À l’approche d’une élection présidentielle décisive, l’opposition ivoirienne se recompose autour d’une alliance aussi stratégique qu’inattendue. Trois figures que tout semblait opposer Laurent Gbagbo, Tidjane Thiam et Guillaume Soro unissent désormais leurs forces au sein du mouvement « Trop, c’est trop », porté par l’ex-président. Ensemble, ils entendent contester la domination du pouvoir en place et dénoncent leur exclusion de la liste électorale, qu’ils jugent injustifiée.
Cette alliance improbable est née dans le sillage du lancement, le 10 juin, par Gbagbo, d’un mouvement censé fédérer les voix critiques face à la présidence d’Alassane Ouattara. Rejoint d’abord par Tidjane Thiam le 19 juin, puis par Guillaume Soro le 25, ce front commun surprend autant par ses figures que par son ambition : remettre en cause la légitimité d’un scrutin à venir sans eux.
Unis par une même inéligibilité
Ce que partagent les trois hommes aujourd’hui, au-delà de leur exclusion de la course électorale, c’est une volonté commune d’obtenir la révision de la liste électorale. Tous déclarés inéligibles, ils réclament une réforme qui permettrait leur réintégration dans le jeu démocratique.

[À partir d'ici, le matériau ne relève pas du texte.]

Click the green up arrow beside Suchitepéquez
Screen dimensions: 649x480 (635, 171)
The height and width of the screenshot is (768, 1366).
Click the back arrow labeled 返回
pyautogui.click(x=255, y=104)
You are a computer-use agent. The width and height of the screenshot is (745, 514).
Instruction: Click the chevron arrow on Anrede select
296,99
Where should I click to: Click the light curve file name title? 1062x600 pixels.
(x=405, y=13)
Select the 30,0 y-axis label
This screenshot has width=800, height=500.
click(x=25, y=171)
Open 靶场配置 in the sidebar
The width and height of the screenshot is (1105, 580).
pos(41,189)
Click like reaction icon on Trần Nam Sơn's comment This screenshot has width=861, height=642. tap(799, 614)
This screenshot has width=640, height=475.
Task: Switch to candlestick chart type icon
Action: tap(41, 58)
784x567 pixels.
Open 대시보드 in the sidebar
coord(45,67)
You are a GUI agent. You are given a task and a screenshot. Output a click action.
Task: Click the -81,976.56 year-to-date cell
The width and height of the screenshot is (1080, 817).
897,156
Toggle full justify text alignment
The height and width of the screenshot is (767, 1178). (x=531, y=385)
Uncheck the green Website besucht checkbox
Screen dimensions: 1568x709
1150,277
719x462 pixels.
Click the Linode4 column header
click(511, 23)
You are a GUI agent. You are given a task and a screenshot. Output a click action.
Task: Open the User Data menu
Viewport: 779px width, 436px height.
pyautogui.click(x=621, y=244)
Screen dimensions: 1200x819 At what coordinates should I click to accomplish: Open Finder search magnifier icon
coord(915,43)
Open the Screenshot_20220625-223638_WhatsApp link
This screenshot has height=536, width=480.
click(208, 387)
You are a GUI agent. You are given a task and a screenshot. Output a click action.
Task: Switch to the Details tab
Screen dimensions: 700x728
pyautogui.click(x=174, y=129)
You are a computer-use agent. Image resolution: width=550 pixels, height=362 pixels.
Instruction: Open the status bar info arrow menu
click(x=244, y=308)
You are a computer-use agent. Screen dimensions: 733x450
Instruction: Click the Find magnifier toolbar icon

Leur adversaire est clairement identifié : Alassane Ouattara, probable candidat à un quatrième mandat, contre lequel les trois figures s’érigent comme des voix alternatives d’un pays en quête de renouvellement.
Des ambitions croisées
L’alliance surprend. Entre Soro, ancien Premier ministre en rupture avec le pouvoir depuis son exil, Gbagbo, revenu de La Haye avec la volonté de reprendre la main sur la politique nationale, et Thiam, longtemps considéré comme une option consensuelle de l’opposition modérée, les différences de parcours, de style et même de vision sont profondes.
Mais en politique, l’adage est bien connu : « Il n’y a ni amis ni ennemis, seulement des intérêts ». Le rapprochement a été mûrement négocié. Des discussions avaient lieu depuis plusieurs semaines entre GPS, le mouvement de Soro, et le PPA-CI de Gbagbo. L’arrivée de Thiam, président du PDCI, a apporté une crédibilité supplémentaire à ce bloc contestataire, que peu voyaient se former aussi rapidement.
Un nouvel équilibre au sein de l’opposition
Cette recomposition a des conséquences immédiates. La Coalition pour l’alternance pacifique en Côte d’Ivoire (CAP-CI), qui réunit une vingtaine de partis d’opposition à l’exception notable du PPA-CI, se retrouve marginalisée. Les tensions personnelles, notamment entre Gbagbo et son ex-épouse Simone Ehivet Gbagbo, aujourd’hui porte-parole de la CAP-CI, n’ont pas favorisé l’unité de façade.
Dès lors, le paysage de l’opposition s’organise autour de deux pôles. D’un côté, une alliance dite modérée, tournée vers la légalité du processus électoral tel qu’il est. De l’autre, un front radical, mené par trois figures majeures, qui contestent la base même de la présidentielle à venir.
Une candidature par procuration ?
Si aucun des trois leaders de « Trop, c’est trop » n’est pour l’instant en position de se présenter, la dynamique pourrait bien aboutir à une stratégie de candidature par procuration. Certains analystes évoquent déjà la possibilité d’un ralliement commun derrière un quatrième homme, éligible et capable de porter la voix de cette alliance hors normes.